**Task to complete**
Copy out the following entries line for line, with no changes.

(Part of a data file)
▶
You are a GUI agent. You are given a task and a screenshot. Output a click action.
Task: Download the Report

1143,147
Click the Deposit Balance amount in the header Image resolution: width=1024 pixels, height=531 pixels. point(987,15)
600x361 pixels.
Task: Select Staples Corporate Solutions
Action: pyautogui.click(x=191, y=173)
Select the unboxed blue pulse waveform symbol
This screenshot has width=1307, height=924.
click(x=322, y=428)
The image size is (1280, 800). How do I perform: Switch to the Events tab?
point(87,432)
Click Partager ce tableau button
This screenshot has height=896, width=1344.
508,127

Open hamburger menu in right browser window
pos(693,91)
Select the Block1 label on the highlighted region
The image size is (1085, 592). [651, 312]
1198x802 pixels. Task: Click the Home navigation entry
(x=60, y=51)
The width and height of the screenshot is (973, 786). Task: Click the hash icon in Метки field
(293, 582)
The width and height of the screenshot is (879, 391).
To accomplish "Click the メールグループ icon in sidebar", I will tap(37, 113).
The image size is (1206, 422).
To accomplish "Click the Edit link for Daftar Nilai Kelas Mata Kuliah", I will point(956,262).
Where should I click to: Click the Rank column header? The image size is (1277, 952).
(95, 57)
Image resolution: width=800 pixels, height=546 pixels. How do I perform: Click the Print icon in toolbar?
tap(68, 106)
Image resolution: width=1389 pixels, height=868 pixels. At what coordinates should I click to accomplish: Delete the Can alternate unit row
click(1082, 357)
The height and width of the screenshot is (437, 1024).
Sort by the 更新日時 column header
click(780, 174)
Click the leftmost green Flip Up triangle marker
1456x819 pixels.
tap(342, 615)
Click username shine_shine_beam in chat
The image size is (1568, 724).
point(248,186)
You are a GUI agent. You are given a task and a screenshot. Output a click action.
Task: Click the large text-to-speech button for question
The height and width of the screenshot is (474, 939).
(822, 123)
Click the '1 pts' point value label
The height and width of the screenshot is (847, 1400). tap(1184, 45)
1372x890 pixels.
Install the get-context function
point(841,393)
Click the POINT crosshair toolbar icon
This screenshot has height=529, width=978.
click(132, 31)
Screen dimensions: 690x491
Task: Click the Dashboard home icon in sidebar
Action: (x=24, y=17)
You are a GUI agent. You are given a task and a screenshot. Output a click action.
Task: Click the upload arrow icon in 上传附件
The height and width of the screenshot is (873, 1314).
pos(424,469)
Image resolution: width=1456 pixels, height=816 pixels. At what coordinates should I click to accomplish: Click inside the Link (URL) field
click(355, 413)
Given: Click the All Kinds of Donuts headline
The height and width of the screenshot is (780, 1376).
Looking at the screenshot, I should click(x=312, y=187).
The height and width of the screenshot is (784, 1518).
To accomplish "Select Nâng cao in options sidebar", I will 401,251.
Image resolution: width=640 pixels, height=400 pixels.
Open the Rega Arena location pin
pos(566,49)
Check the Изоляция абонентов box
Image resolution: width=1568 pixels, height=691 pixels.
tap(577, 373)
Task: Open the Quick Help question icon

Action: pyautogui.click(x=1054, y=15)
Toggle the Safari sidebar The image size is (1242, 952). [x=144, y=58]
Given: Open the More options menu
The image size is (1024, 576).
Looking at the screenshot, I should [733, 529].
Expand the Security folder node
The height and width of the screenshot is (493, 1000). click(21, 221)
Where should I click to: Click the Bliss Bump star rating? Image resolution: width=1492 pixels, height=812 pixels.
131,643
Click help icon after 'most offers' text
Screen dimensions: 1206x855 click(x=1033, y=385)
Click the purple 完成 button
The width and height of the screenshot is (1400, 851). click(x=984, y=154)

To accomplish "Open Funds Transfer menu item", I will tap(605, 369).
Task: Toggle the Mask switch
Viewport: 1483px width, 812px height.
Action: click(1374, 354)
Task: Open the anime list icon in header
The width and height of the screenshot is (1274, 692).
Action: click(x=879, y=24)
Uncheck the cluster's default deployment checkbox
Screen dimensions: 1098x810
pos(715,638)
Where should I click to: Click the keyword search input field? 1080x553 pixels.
◀
**Exercise response**
You are a GUI agent. You are given a task and a screenshot. Output a click action.
Task: Download the Report

1143,147
Click the Deposit Balance amount in the header Image resolution: width=1024 pixels, height=531 pixels. point(987,15)
600x361 pixels.
Task: Select Staples Corporate Solutions
Action: pyautogui.click(x=191, y=173)
Select the unboxed blue pulse waveform symbol
This screenshot has width=1307, height=924.
click(x=322, y=428)
The image size is (1280, 800). How do I perform: Switch to the Events tab?
point(87,432)
Click Partager ce tableau button
This screenshot has height=896, width=1344.
508,127

Open hamburger menu in right browser window
pos(693,91)
Select the Block1 label on the highlighted region
The image size is (1085, 592). [651, 312]
1198x802 pixels. Task: Click the Home navigation entry
(x=60, y=51)
The width and height of the screenshot is (973, 786). Task: Click the hash icon in Метки field
(293, 582)
The width and height of the screenshot is (879, 391).
To accomplish "Click the メールグループ icon in sidebar", I will tap(37, 113).
The image size is (1206, 422).
To accomplish "Click the Edit link for Daftar Nilai Kelas Mata Kuliah", I will point(956,262).
Where should I click to: Click the Rank column header? The image size is (1277, 952).
(95, 57)
Image resolution: width=800 pixels, height=546 pixels. How do I perform: Click the Print icon in toolbar?
tap(68, 106)
Image resolution: width=1389 pixels, height=868 pixels. At what coordinates should I click to accomplish: Delete the Can alternate unit row
click(1082, 357)
The height and width of the screenshot is (437, 1024).
Sort by the 更新日時 column header
click(780, 174)
Click the leftmost green Flip Up triangle marker
1456x819 pixels.
tap(342, 615)
Click username shine_shine_beam in chat
The image size is (1568, 724).
point(248,186)
You are a GUI agent. You are given a task and a screenshot. Output a click action.
Task: Click the large text-to-speech button for question
The height and width of the screenshot is (474, 939).
(822, 123)
Click the '1 pts' point value label
The height and width of the screenshot is (847, 1400). tap(1184, 45)
1372x890 pixels.
Install the get-context function
point(841,393)
Click the POINT crosshair toolbar icon
This screenshot has height=529, width=978.
click(132, 31)
Screen dimensions: 690x491
Task: Click the Dashboard home icon in sidebar
Action: (x=24, y=17)
You are a GUI agent. You are given a task and a screenshot. Output a click action.
Task: Click the upload arrow icon in 上传附件
The height and width of the screenshot is (873, 1314).
pos(424,469)
Image resolution: width=1456 pixels, height=816 pixels. At what coordinates should I click to accomplish: Click inside the Link (URL) field
click(355, 413)
Given: Click the All Kinds of Donuts headline
The height and width of the screenshot is (780, 1376).
Looking at the screenshot, I should click(x=312, y=187).
The height and width of the screenshot is (784, 1518).
To accomplish "Select Nâng cao in options sidebar", I will 401,251.
Image resolution: width=640 pixels, height=400 pixels.
Open the Rega Arena location pin
pos(566,49)
Check the Изоляция абонентов box
Image resolution: width=1568 pixels, height=691 pixels.
tap(577, 373)
Task: Open the Quick Help question icon

Action: pyautogui.click(x=1054, y=15)
Toggle the Safari sidebar The image size is (1242, 952). [x=144, y=58]
Given: Open the More options menu
The image size is (1024, 576).
Looking at the screenshot, I should [733, 529].
Expand the Security folder node
The height and width of the screenshot is (493, 1000). click(21, 221)
Where should I click to: Click the Bliss Bump star rating? Image resolution: width=1492 pixels, height=812 pixels.
131,643
Click help icon after 'most offers' text
Screen dimensions: 1206x855 click(x=1033, y=385)
Click the purple 完成 button
The width and height of the screenshot is (1400, 851). click(x=984, y=154)

To accomplish "Open Funds Transfer menu item", I will tap(605, 369).
Task: Toggle the Mask switch
Viewport: 1483px width, 812px height.
Action: click(1374, 354)
Task: Open the anime list icon in header
The width and height of the screenshot is (1274, 692).
Action: click(x=879, y=24)
Uncheck the cluster's default deployment checkbox
Screen dimensions: 1098x810
pos(715,638)
Where should I click to: Click the keyword search input field? 1080x553 pixels.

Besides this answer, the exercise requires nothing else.